Una bambina veneziana in gita a Favaro nel 1925. Da un diario di scuola

09/04/2020

di Lucio Sponza

Il nostro amico e socio Lucio Sponza ha recuperato il diario scolastico che Giulia, sua mamma, tenne negli anni 1924-25 e 1925-26, quando, tra i 13 e i 14 anni, a Venezia frequentava la scuola Giustina Renier Michiel (a San Trovaso, dove tuttora si trova). Da questi quaderni, che cerca di leggere collocandoli nel clima cittadino e nazionale di quegli anni, quando il fascismo si stava affermando come regime, Lucio ha estratto un brano dell’aprile 1925. La classe di Giulia, con alcune altre scolaresche veneziane, partecipò a una gita a Favaro, allora in campagna: vaporetto da Rialto a San Giuliano, tram fino alla piazza di Mestre, poi a piedi passando per Carpenedo, merenda e rientro, per una strada più breve, e l’approdo dove la mamma la aspetta.

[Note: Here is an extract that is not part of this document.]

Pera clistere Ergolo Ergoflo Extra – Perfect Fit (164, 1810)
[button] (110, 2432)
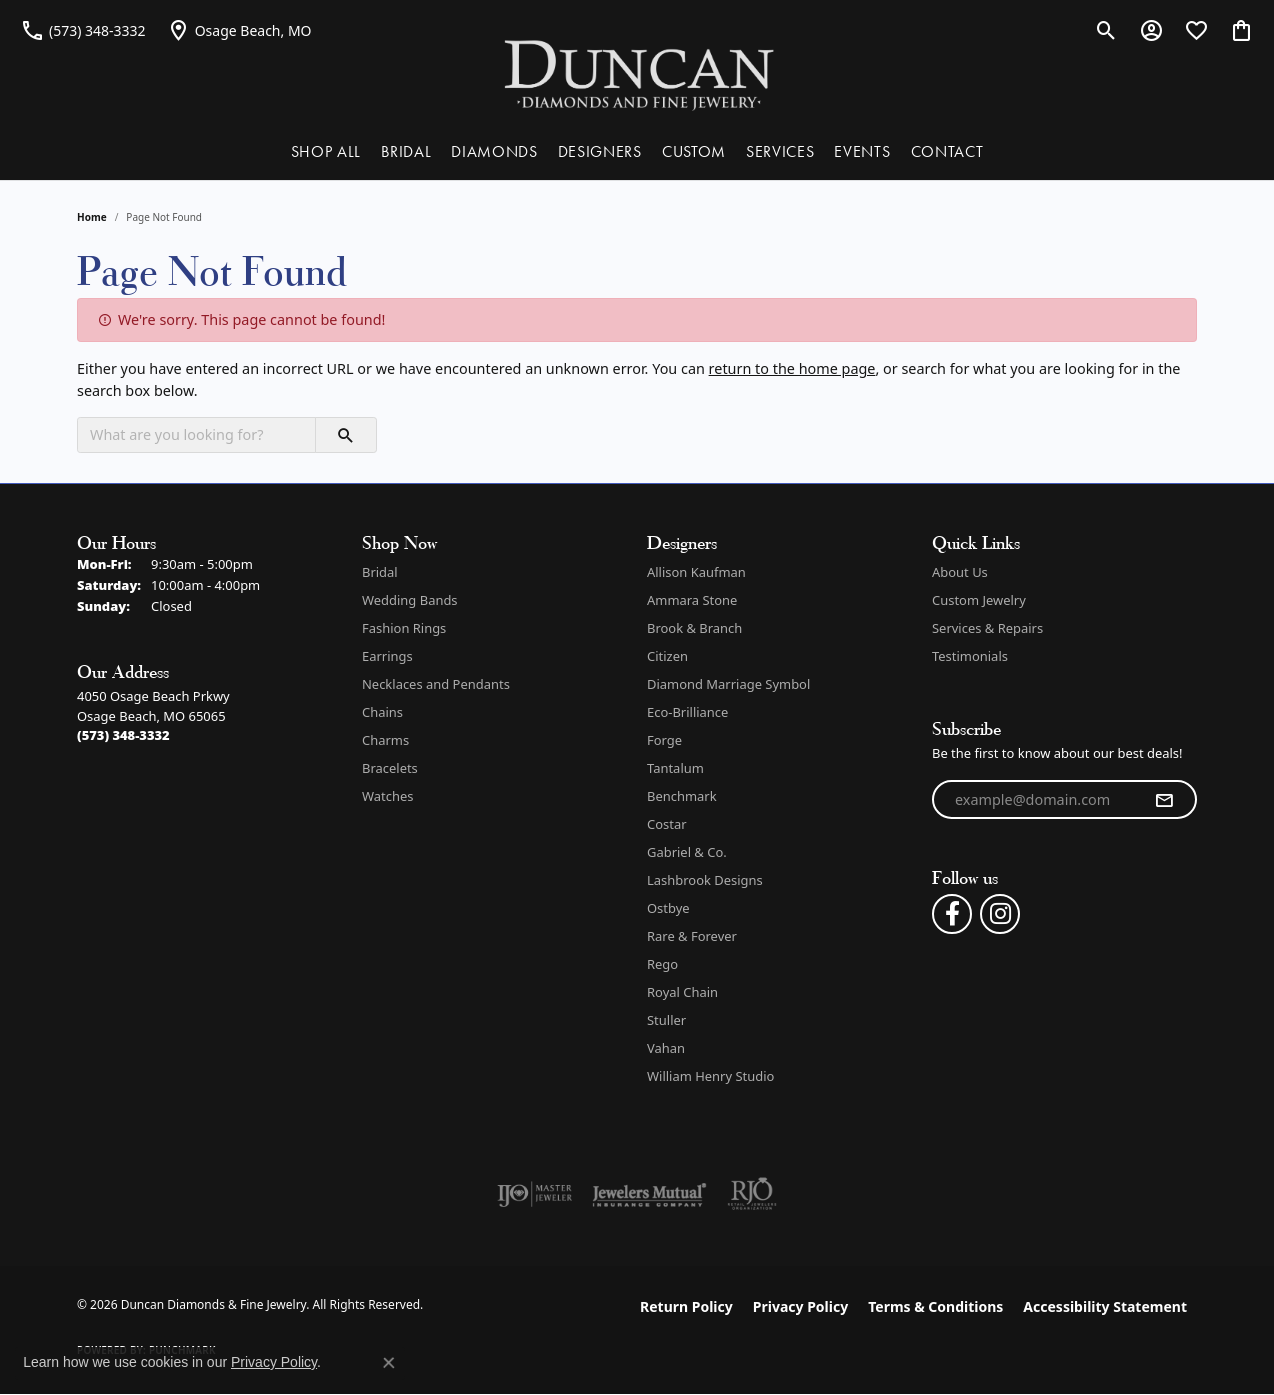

I nuovi programmi delle scuole “complementari”, avviate con la riforma Gentile, prevedevano che alunni e alunne tenessero un diario – da scrivere a casa, senza vincoli di consegna – esprimendosi liberamente, su qualunque argomento, anche se di solito le annotazioni riguardavano attività scolastiche: osservazioni su lezioni e letture svolte in classe; racconti di visite a musei e altre istituzioni; resoconti di gite collettive. Queste classi “complementari” erano una estensione di due anni delle scuole elementari, che allora consistevano di cinque oppure sei anni (dipendendo dalle circostanze locali) ed erano perciò chiamate classi di “settima” e di “ottava”. Non durarono a lungo, soprattutto perché miravano a una formazione senza precisi e immediati sbocchi pratici, come invece faceva la loro alternativa per le classi sociali inferiori: la “scuola integrativa di avviamento professionale”.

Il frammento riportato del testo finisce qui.